Work to be completed: Repeat word for word every line of the data below, from the first through the line containing "Given: Expand Market Cap details chevron", and stop there.

Data items:
****************************************
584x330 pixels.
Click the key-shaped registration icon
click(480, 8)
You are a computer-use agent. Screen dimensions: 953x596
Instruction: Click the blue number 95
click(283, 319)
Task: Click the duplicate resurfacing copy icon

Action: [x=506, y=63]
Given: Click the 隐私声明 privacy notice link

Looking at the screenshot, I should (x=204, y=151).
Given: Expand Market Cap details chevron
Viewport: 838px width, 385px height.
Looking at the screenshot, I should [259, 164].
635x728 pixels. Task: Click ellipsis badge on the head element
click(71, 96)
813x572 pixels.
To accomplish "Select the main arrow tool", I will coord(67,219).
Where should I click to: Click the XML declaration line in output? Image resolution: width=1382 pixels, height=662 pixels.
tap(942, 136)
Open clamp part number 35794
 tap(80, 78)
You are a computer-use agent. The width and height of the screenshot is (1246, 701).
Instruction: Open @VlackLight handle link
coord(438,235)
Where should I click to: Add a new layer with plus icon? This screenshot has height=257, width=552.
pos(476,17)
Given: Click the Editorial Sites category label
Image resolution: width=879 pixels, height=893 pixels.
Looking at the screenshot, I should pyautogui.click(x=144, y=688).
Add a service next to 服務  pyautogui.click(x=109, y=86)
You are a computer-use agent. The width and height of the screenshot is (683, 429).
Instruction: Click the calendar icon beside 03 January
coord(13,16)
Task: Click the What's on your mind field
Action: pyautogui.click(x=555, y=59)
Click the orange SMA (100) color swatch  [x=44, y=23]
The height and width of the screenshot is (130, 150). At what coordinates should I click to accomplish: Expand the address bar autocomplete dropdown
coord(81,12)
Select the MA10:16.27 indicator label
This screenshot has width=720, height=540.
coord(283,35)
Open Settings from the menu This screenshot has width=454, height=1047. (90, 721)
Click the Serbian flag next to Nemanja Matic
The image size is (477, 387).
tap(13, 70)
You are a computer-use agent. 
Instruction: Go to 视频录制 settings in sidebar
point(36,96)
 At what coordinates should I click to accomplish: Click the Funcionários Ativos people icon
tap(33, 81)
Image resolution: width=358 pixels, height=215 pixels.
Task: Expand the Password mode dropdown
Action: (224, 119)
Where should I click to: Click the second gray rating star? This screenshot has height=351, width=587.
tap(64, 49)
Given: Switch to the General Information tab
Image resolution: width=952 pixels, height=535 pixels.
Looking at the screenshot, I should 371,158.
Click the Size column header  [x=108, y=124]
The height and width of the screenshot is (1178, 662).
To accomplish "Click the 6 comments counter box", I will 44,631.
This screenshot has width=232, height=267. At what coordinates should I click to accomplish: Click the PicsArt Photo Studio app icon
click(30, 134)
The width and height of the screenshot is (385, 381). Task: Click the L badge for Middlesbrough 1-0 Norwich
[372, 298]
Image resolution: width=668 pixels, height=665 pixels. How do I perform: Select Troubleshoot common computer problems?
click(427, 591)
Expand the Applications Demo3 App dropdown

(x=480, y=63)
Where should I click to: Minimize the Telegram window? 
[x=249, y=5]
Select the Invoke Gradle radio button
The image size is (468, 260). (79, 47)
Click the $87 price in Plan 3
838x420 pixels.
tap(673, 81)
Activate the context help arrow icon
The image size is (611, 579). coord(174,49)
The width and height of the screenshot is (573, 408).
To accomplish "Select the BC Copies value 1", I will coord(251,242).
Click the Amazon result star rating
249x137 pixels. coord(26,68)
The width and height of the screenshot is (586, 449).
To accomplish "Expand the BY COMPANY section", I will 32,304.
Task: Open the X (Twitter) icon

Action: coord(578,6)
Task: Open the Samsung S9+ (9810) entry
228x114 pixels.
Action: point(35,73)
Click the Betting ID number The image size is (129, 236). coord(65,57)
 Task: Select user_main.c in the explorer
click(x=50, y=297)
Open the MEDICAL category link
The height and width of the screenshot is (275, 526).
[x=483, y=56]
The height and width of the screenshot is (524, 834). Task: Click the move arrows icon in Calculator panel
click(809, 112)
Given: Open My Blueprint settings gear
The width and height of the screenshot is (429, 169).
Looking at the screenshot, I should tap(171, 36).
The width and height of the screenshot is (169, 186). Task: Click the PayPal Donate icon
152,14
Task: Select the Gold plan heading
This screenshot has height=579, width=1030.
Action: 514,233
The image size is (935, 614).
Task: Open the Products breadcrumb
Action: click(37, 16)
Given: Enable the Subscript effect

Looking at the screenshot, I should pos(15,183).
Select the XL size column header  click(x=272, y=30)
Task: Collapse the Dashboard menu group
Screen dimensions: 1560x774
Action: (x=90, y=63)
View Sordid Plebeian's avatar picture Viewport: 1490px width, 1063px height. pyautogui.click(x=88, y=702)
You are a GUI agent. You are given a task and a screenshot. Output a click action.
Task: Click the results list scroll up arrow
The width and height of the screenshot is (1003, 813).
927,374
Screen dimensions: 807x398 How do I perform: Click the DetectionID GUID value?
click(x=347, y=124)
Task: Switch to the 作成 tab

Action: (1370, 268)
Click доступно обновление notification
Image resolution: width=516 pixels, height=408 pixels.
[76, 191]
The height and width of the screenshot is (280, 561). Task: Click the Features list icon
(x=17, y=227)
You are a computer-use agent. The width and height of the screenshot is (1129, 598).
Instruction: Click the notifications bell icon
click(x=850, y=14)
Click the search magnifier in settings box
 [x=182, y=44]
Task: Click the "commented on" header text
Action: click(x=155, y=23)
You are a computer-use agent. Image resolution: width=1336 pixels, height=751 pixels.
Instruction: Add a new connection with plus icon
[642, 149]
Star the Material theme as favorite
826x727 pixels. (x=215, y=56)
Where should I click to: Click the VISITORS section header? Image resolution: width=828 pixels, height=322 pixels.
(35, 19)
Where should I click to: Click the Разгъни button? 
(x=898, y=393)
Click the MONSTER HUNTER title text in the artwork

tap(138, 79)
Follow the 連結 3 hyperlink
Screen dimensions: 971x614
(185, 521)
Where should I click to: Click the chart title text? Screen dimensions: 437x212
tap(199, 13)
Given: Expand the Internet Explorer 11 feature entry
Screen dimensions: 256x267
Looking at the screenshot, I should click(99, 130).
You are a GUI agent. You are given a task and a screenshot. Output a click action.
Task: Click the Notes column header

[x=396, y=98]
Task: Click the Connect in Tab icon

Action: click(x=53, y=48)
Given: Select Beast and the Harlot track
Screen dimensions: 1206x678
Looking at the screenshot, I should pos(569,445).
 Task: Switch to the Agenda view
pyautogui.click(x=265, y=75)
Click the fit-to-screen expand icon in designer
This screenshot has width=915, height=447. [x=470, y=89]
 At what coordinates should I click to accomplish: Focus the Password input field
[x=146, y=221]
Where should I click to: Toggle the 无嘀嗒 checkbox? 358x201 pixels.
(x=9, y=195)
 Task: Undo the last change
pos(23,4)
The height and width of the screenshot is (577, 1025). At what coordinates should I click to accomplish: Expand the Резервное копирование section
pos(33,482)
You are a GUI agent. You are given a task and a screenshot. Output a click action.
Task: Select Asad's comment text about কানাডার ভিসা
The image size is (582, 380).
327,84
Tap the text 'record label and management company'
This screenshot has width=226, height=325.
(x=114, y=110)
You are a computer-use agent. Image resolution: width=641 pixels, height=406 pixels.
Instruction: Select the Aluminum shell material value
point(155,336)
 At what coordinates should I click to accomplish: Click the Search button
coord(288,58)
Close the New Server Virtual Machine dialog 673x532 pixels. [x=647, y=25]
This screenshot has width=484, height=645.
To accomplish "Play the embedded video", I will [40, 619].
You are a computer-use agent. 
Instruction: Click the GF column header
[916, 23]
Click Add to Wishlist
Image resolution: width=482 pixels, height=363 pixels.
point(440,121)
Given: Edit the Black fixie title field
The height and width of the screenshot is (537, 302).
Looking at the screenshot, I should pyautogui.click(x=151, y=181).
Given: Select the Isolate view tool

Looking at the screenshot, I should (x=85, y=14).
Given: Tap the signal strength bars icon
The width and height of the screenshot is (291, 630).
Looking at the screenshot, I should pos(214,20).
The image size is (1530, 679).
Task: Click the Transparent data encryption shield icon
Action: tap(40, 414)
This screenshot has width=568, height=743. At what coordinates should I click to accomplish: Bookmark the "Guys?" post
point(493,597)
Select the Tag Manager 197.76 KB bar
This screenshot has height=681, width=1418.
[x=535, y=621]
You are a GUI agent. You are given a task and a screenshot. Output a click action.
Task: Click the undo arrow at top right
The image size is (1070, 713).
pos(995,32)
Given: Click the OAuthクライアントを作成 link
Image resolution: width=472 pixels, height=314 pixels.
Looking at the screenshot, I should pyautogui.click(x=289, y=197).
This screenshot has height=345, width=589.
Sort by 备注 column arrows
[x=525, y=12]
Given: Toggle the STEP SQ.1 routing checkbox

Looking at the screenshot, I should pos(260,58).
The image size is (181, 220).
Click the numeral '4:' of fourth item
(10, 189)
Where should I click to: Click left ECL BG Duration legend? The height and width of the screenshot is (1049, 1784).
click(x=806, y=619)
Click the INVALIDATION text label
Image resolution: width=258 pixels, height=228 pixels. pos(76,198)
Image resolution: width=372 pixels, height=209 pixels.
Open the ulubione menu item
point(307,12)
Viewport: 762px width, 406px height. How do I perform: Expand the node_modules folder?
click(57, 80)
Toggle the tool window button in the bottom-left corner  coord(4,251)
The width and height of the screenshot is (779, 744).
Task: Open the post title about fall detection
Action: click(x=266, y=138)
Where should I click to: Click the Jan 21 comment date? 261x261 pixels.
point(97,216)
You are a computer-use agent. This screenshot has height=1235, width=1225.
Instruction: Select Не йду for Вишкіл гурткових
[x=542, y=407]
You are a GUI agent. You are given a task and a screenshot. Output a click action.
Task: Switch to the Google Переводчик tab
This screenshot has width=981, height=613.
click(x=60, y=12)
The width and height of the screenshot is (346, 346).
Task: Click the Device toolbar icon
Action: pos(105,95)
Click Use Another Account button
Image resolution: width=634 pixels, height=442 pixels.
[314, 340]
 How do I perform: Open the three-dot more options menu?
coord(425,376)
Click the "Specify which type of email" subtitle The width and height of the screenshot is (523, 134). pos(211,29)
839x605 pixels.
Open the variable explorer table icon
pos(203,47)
****************************************
Exercise result:
584x330 pixels.
Click the key-shaped registration icon
click(480, 8)
You are a computer-use agent. Screen dimensions: 953x596
Instruction: Click the blue number 95
click(283, 319)
Task: Click the duplicate resurfacing copy icon

Action: [x=506, y=63]
Given: Click the 隐私声明 privacy notice link

Looking at the screenshot, I should (x=204, y=151).
Given: Expand Market Cap details chevron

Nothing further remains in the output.